Written
by M. Sean High - Staff Attorney
On
November 20, 2015, less than one month into a trial that pitted sugar companies
against corn refiners, parties announced a settlement had been reached. The lawsuit in question involved the
advertisement of various health claims relating to high fructose corn syrup. According to the parties, the terms of the settlement
agreement are confidential.
In
2011, sugar companies brought suit against the Corn Refiners Association for using
advertisements that referred to high fructose corn syrup as “corn sugar” and “natural.”

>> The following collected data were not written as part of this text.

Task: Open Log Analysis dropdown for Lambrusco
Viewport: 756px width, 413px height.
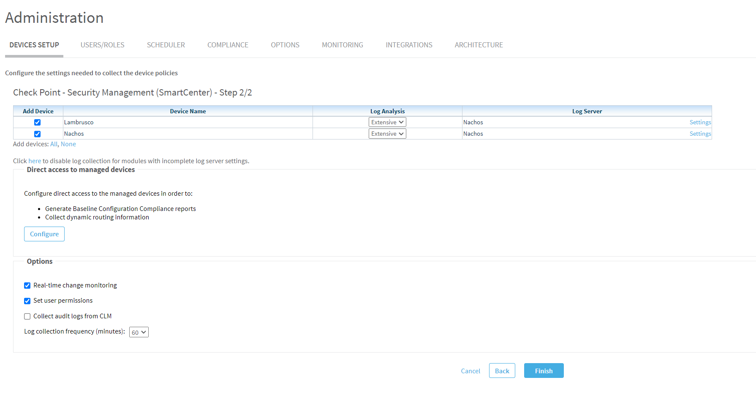Action: point(387,122)
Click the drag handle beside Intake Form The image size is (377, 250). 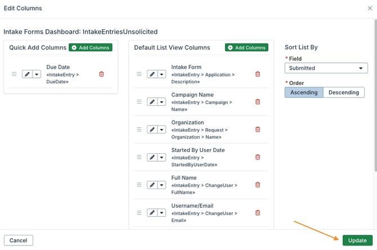point(139,74)
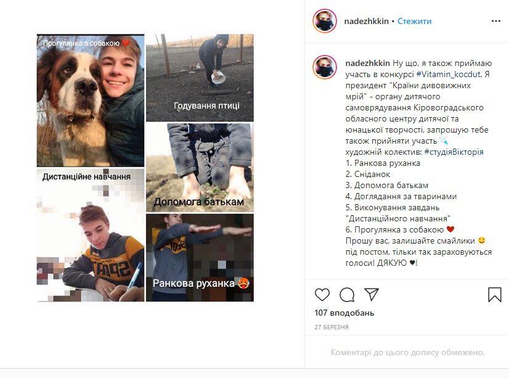Click the Ранкова руханка photo
The width and height of the screenshot is (509, 378).
(200, 258)
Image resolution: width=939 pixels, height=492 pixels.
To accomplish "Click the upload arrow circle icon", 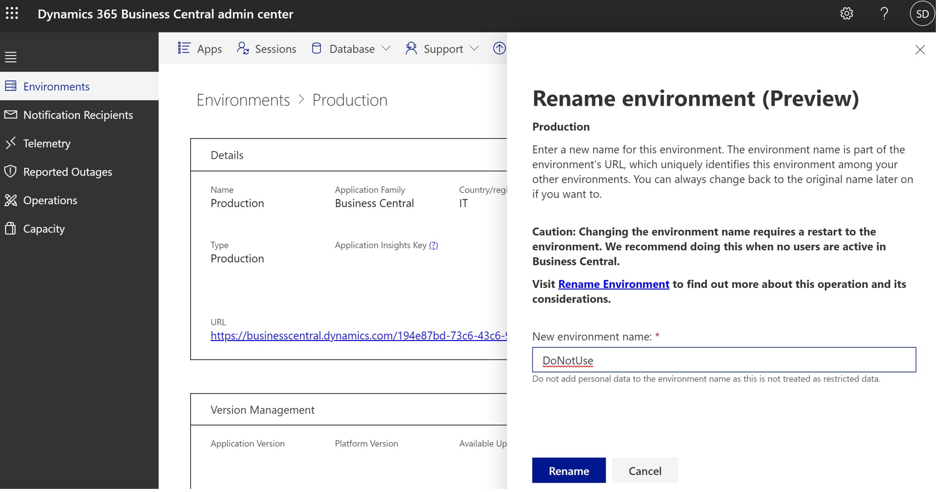I will click(x=499, y=48).

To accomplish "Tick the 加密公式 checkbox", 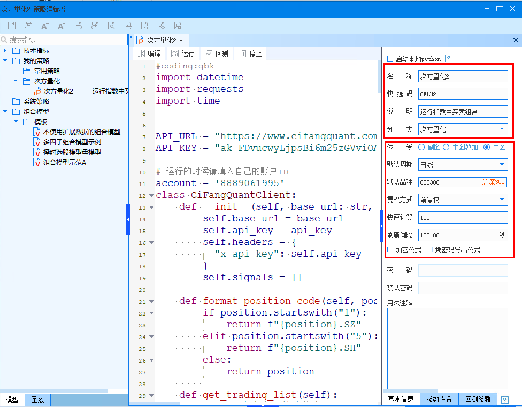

Furthermore, the sugar companies disputed those advertisements that claimed
high fructose corn syrup was “nutritionally the same as table sugar.”
According
to the sugar companies, sugar and high fructose corn syrup are distinct
products and any advertisement to the contrary is false and misleading. The sugar companies claimed that this false
advertisement resulted in damages in excess of $1.1 billion. Relatedly, in 2012, the Food and Drug Administration
issued a ruling denying the Corn Refiners Association petition to use “corn
sugar” as an alternate name for high fructose corn syrup.
In
a joint statement announcing the settlement agreement, the parties expressed
that they will “continue their commitments to practices that encourage safe and
healthful use of their products, including moderation in the consumption of
table sugar, high fructose corn syrup and other sweeteners.”